Ebrahim Noroozi/The Associated Press

À la veille d’élections qui pourraient donner au président Hassan Rohani la majorité parlementaire dont il a besoin pour réveiller une économie à la peine, le camp des réformateurs semble avoir le vent dans les voiles en Iran, gonflé par le retour de la République islamique dans le giron international. Peu importe son issue, le scrutin de demain aura des répercussions majeures sur les décennies à venir dans ce pays.

La relance
«Le moment est important pour Rohani, car il a besoin d’un Parlement qui l’appuie s’il veut apporter à l’économie les réformes nécessaires à sa relance», explique Hanieh Ziaei, coordonnatrice de l’Observatoire sur le Moyen-Orient et l’Afrique du Nord de la Chaire Raoul-Dandurand, à l’UQAM.

Deux mandats de Mahmoud Ahmadinejad qui se sont révélés catastrophiques pour la prospérité du pays, conjugués à des décennies de sanctions américaines, ont laissé l’économie du pays exsangue – au point où la télévision d’État a un moment interdit de diffuser des images de viande, pour ne pas exciter la faim d’une population qui ne pouvait plus s’en payer…

«Trois camps s’affrontent demain : les conservateurs, dont le discours est très hostile envers Rohani, les réformateurs et les modérés. C’est sur les deux derniers que le président iranien compte pour faire sortir son pays de l’isolement.»

Une campagne lancée en octobre dernier afin d’encourager l’accession des Iraniennes aux postes de pouvoir caresse de grandes ambitions : celles de faire passer de 9 % à 30 % le nombre d’élues au Parlement. Près de 600 candidates ont pu se présenter aux élections législatives cette année, un chiffre qui demeure petit, considérant que les femmes composent 62 % des universitaires du pays.

L’ayatollah
Les Iraniens éliront demain l’assemblée des experts, soit 86 dignitaires mandatés pour 8 ans qui seront chargés de désigner le successeur de celui qui est le véritable chef d’État en Iran : le Guide suprême.

«L’ayatollah est le véritable chef de l’État iranien. La Constitution lui accorde beaucoup de pouvoirs, et toutes les décisions importantes doivent recevoir son aval avant d’être adoptées», souligne Mme Ziaei, qui est également doctorante et chargée de cours au Département de sociologie de l’UQAM.

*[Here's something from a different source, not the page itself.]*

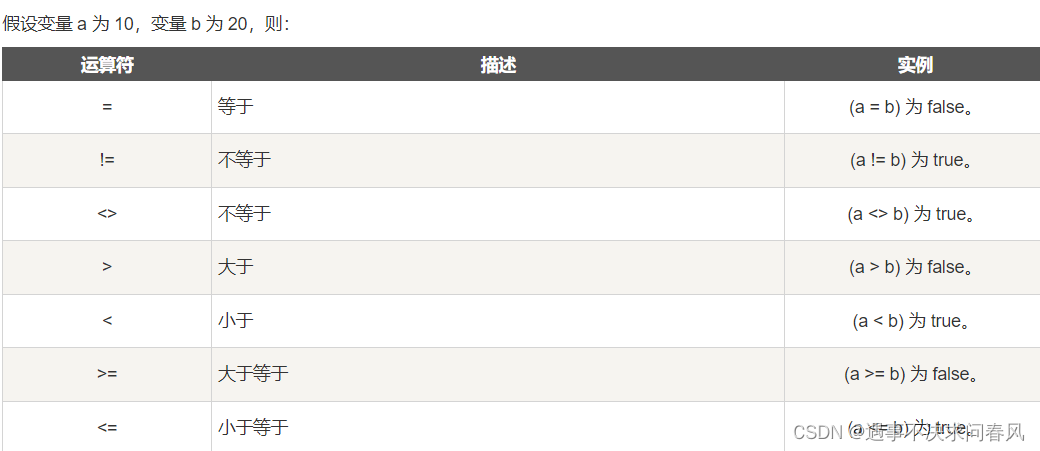Click the 大于等于 description text
Viewport: 1040px width, 451px height.
point(253,373)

«Soixante-dix pour cent de la population en Iran a moins de 35 ans. C’est une jeunesse branchée qui aspire à faire partie de la communauté mondiale.» -Hanieh Ziaei

L’actuel occupant du poste, l’ayatollah Ali Khamenei, vieillit. À 75 ans, sa santé chancelle, et des rumeurs persistantes le mettent aux prises avec un virulent cancer de la prostate.

«Le scrutin de demain sera donc d’une importance cruciale, car la désignation d’un nouveau Guide suprême – un titre à vie – a un impact sur plusieurs générations en Iran.»